Company founder Assar Gabrielsson visited America in 1953, taking note of the popularity of imported sports cars and the impact they were having on the U.S. industry. He also noticed the fiberglass body construction being used on sportsters like the Chevrolet Corvette and Kaiser-Darrin.
Glasspar, Kaiser's Southern California body supplier for the Darrin, was contracted to design a sports car body, supply 20 examples, and provide technical support; Volvo took over the actual body production. Volvo gave the P1900 a leather interior and an attractive dashboard with full instrumentation -- including an oil temperature gauge.
The tough and economical Volvo PV444 supplied the mechanical bits. A more powerful 1.4-liter ohv four-cylinder engine was developed for the P1900 (and the American export version of the PV444). Twin SU carburetors, higher compression, and valve gear changes raised horsepower from 51 to 70. This was almost as much power as that of the 72-horsepower MGA and much more punch than in the 36-horsepower Volkswagen Karmann-Ghia. The standard three-speed gearbox was retained.
The PV444's Plymouth-inspired independent front suspension and Oldsmobile-like coil-spring rear suspension were used on the P1900 Sport. A tubular frame with a 94.5-inch wheelbase was developed just for the P1900. Though the frame looked sturdy, it wasn't stiff enough and a fiberglass body didn't do much to help increase rigidity.

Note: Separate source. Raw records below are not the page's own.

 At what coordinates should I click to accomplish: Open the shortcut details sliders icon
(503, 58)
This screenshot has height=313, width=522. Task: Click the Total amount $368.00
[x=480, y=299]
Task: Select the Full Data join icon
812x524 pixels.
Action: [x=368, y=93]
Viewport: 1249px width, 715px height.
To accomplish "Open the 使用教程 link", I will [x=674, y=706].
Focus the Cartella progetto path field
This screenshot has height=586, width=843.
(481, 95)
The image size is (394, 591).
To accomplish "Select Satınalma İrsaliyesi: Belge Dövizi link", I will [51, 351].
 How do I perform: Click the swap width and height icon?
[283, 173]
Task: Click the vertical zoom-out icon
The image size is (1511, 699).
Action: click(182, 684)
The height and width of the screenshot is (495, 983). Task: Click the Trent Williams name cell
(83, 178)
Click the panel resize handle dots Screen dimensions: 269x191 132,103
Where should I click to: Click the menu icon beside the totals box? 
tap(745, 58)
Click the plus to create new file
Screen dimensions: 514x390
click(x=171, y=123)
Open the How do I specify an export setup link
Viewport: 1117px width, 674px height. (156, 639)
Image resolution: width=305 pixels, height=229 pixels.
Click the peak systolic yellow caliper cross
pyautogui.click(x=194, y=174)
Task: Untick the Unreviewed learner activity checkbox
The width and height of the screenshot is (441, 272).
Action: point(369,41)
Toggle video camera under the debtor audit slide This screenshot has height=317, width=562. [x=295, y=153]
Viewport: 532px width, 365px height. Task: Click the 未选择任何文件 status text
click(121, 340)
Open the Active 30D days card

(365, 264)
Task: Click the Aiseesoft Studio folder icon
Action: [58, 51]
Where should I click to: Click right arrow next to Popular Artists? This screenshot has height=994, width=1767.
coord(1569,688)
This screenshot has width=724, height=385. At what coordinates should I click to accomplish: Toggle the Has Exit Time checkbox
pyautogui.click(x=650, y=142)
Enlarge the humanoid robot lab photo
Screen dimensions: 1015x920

Gunnar Engellau took over Volvo management in 1956 and promptly killed the P1900. Volvo lost money on each of the $3,922 two-seaters it sold and quality wasn't up to Volvo standards. Only 67 cars had been made when production stopped in 1957. But Volvo didn't give up on sports cars; it built the more successful and better remembered P1800 from 1961 to 1973.
Don and Patricia Rideout of Rio Rancho, New Mexico, purchased the 1957 Sport seen here in complete, but rough, condition in the early 1970s. A previous owner had started to replace its convertible top with a fixed fiberglass roof and the car had sat outside for several years. Restoration took 10 years.
Don's late father helped with much of the work, including fabricating handbrake components and returning the convertible top hardware to its original function. Don says the car has good low-speed performance and is great fun to drive on winding country roads.